J’espère que vous allez bien. Nous sommes à J-2 ! J- 2 ! Tout va très vite depuis ces derniers jours. D’une certaine manière, nous sommes déjà déconfinés en train de faire des plans sur la comète, d’organiser des rencontres, de rouvrir notre agenda, de nettoyer les sacs, de mettre bon ordre à nos papiers. Quelque chose a changé qui rend l’atmosphère beaucoup plus légère. Pourtant, rien n’a changé depuis une semaine. Tout est dans notre tête. Nous étions dans une certaine profondeur, concentrés pour ne pas se laisser aller, pour tenir la distance. Depuis des semaines, nous avons été soucieux de faire un travail sur nous-mêmes, pour éviter de craquer, grossir, pleurer, crier, boire, fumer ou être totalement décalés,… tel un ascète évitant de se faire ni trop d’illusion ni trop d’espoir. Il y avait de la discipline et de la maîtrise dans nos vies.

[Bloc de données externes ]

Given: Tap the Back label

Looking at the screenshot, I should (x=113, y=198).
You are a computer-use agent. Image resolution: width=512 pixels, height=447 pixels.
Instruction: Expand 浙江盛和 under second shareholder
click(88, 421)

Une forme de sobriété un peu obligatoire. Tout cela nous a permis de descendre au fond des choses et de tenir. L’interrogation sur les émotions, le sens de la vie et de l’action étaient des passages presque obligés pour arriver à faire sens de tout cela. Être lesté de la sorte a permis de réfléchir à l’existence à un niveau que l’on ne réussit pas à atteindre dans la vie de tous les jours. Nous avons été comme ces plongeurs qui mettent du poids à leur ceinture pour pouvoir rester sous l’eau travailler. D’une certaine manière, Jonas, c’est à cela qu’a servi ce gros poisson. A descendre, à ne pas rester à la surface des choses. A aller tout en bas pour comprendre des choses qu’on ne comprend pas tout en haut ! Et voilà ! Il a suffi de deux ou trois jours pour que nous remontions tous à la surface. De façon imperceptible, nous avons quitté le niveau de présence dans lequel nous étions et avons repris contact avec la vie à un niveau beaucoup plus léger, superficiel, rapide, vaporeux, moins dense. Comme tout cela est allé vite ! Hier nous discutions encore posément de la vie et de l’être et tout d’un coup, le zapping et l’apparence sont là à, de nouveau, régir nos vies. Les discussions d’hier nous agacent, nous font perdre notre temps…La rapidité avec laquelle la remontée vient de s’opérer est incroyable. Si tout cela n’avait pas été collectif, peut-être faudrait-il se pincer pour croire, déjà, à ce que nous venons de vivre.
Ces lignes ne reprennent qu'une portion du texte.